Oh man, what a convoluted story this is.  When I watched 10th Kingdom when I was kid, and resolved to write a great fairy tale.  Then it didn't come to me until years later in college, when I started to look at my love of fairy tales through the eyes of a struggling young feminist.  We love princesses but they are so passive in their lives, when actually the evil queens are the active women.  Is that why they were seen as evil, because they dare to take control of their destinies?  Could beauty love a beast if the beast were a woman and the beauty were a man?  Wouldn't it be great to see a heroine making hard choices for her happily ever after instead of falling into it?  Those were my big questions, but ultimately it's all about characters right?  Once I created characters to tackle these questions with me, the story became a lot more to me than "an updated fairy tale with a feminist twist."  They fought and loved and struggled, and I love them more than the fairy tales their inspired by.

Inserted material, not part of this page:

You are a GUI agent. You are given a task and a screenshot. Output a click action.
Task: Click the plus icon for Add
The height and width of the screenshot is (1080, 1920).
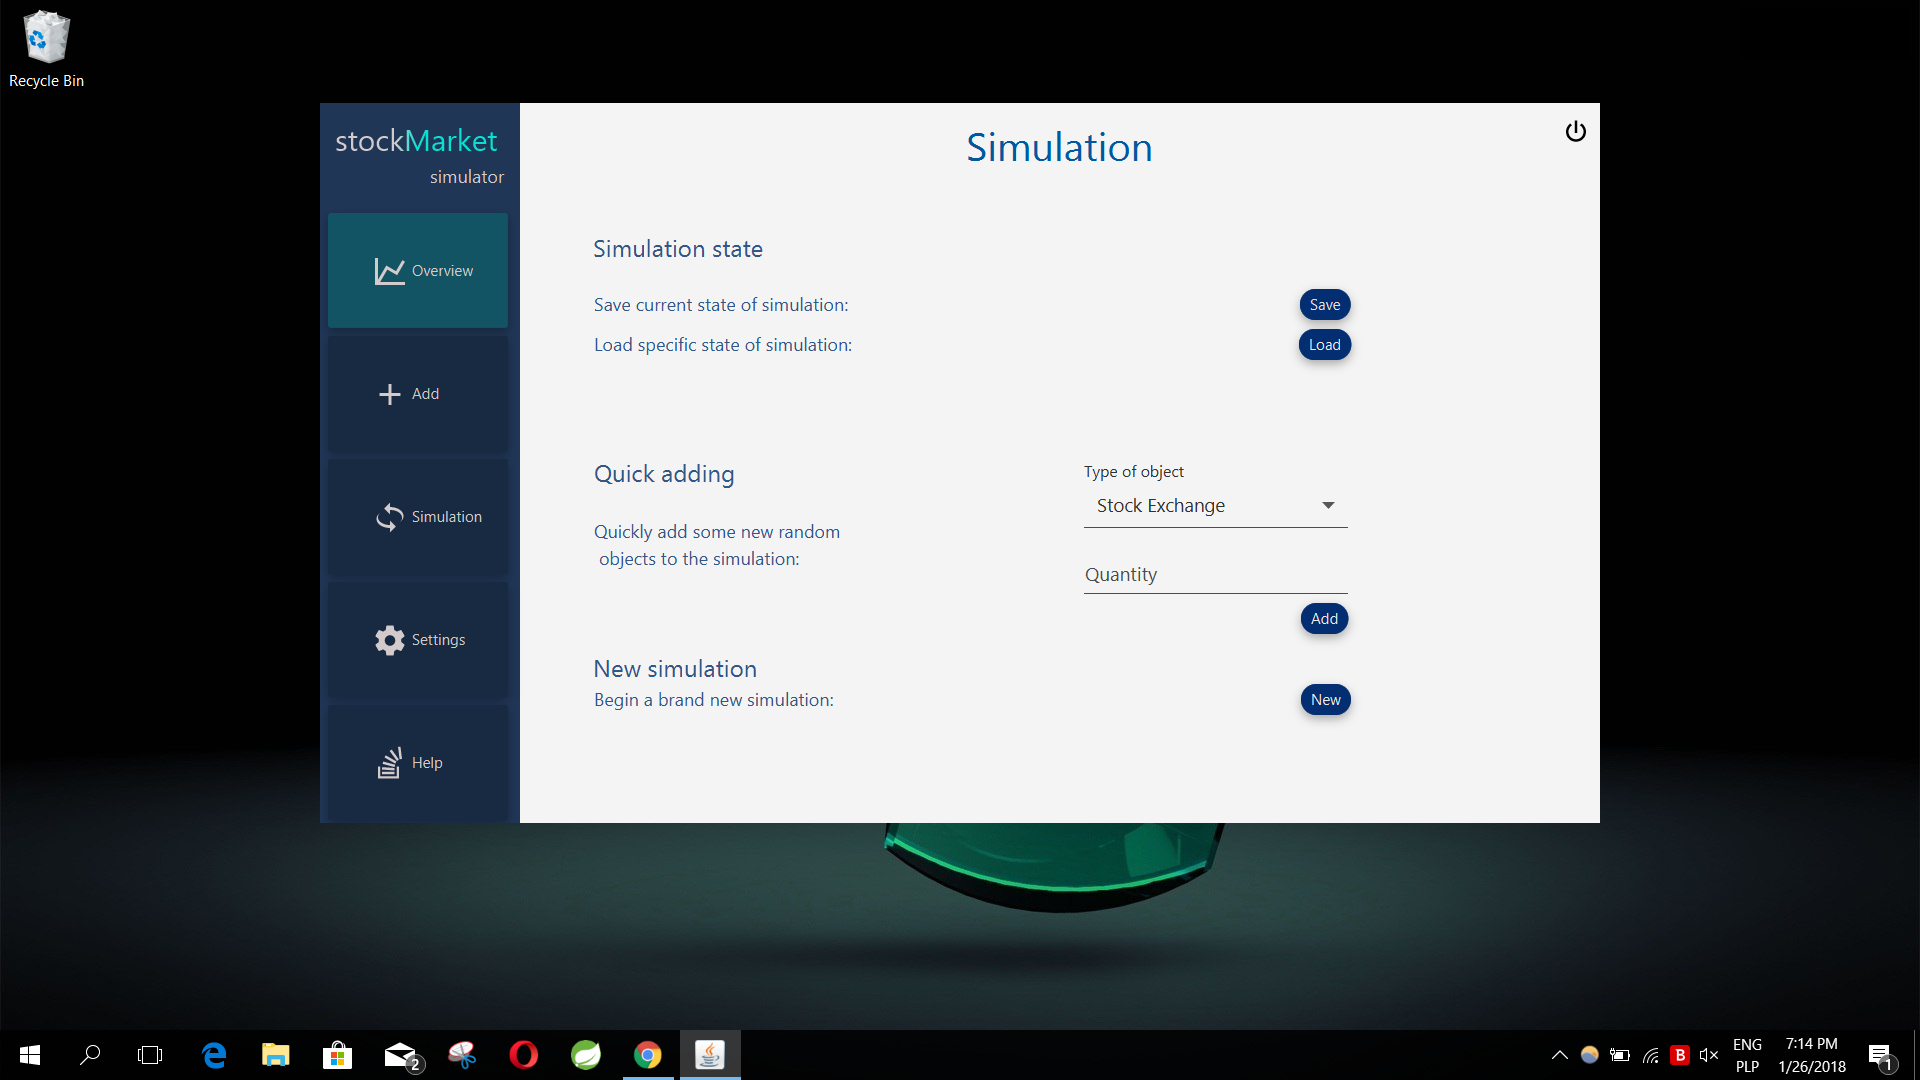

-What's your most valuable writing tip?

I hate these, because they give the impression that you, as a writer, know what you're doing, which I would never wish to say.  I'll just quote someone who did know what they were doing, Ray Bradbury, in a response to a fan letter one of my friends sent him.  "Write: Everyday, Everyday, Everyday."

Friday, March 30, 2012

For the Joy of Reading

I think reading for the joy of reading has taken a lot of hits this week.  There have been several articles (which I've decided not to link anymore so they don't get anymore page views because of me) that have stated that we should be reading to learn and we can only be learning from adult literary fiction and classics.  I disagree wholeheartedly, both that anyone should be telling anyone what they SHOULD be reading and that there isn't a great deal to be learned from Children's, YA, and Genre fiction.  So, I've decided to celebrate some books that have given me joy despite their genre or intended age group.
The Series of Unfortunate Events by Lemony Snicket - Labeled as Children's fiction, I don't think anyone should miss these books because Daniel Handler "Snicket" is a master of the voicey, character narrator.  I think these are gems of literature.  Also not to be missed by Snicket are his holiday books, "The Latke Who couldn't Stop Screaming" and "The Lump of Coal" because they are some of the best satires on holidays out there.
The Diary of a Wimpy Kid Series by Jeff Kinney.  These were actually meant to be books for adults but were turned into children's books and became phenomenons.  As an adult, however, I really enjoy the satire of middle school, a hated grade for nearly every one of us.  Kinney's indictment of lock-ins is a particular favorite of mine, as I hate lock-ins and always have.
The Chocolate War by Robert Cormier - This one is shelved in the YA section with good reason, it is a brilliant indictment of bullying.  I think every kid should read it just to see how mob mentality is born and how it is manipulated.  It shows just how cruel we can be to each other even when we're schoolmates.  This book is also a frequently banned book, so between some telling you not to read YA because you are an adult and some telling you not to read it as a teen because of it's violent and sexual content, it seems there is never a right age to read this book, and that's a damned shame.
Zombies vs. Unicorns edited by Holly Black and Justine Larbalestier.  I picked up this book because I knew it would be fun, and it was indeed.  It's full of a Who's Who of the best YA writers out there right now.  There's social commentary, dark and adult themes in each story.  There's also a good helping of fun.
So there you have it.  Books that brought me joy and learning outside of the literary fiction world. I've been inspired by classics and awed by the language in literary fiction, but there are gems in all writing that you can find when you read for the joy of it.  Anyone else?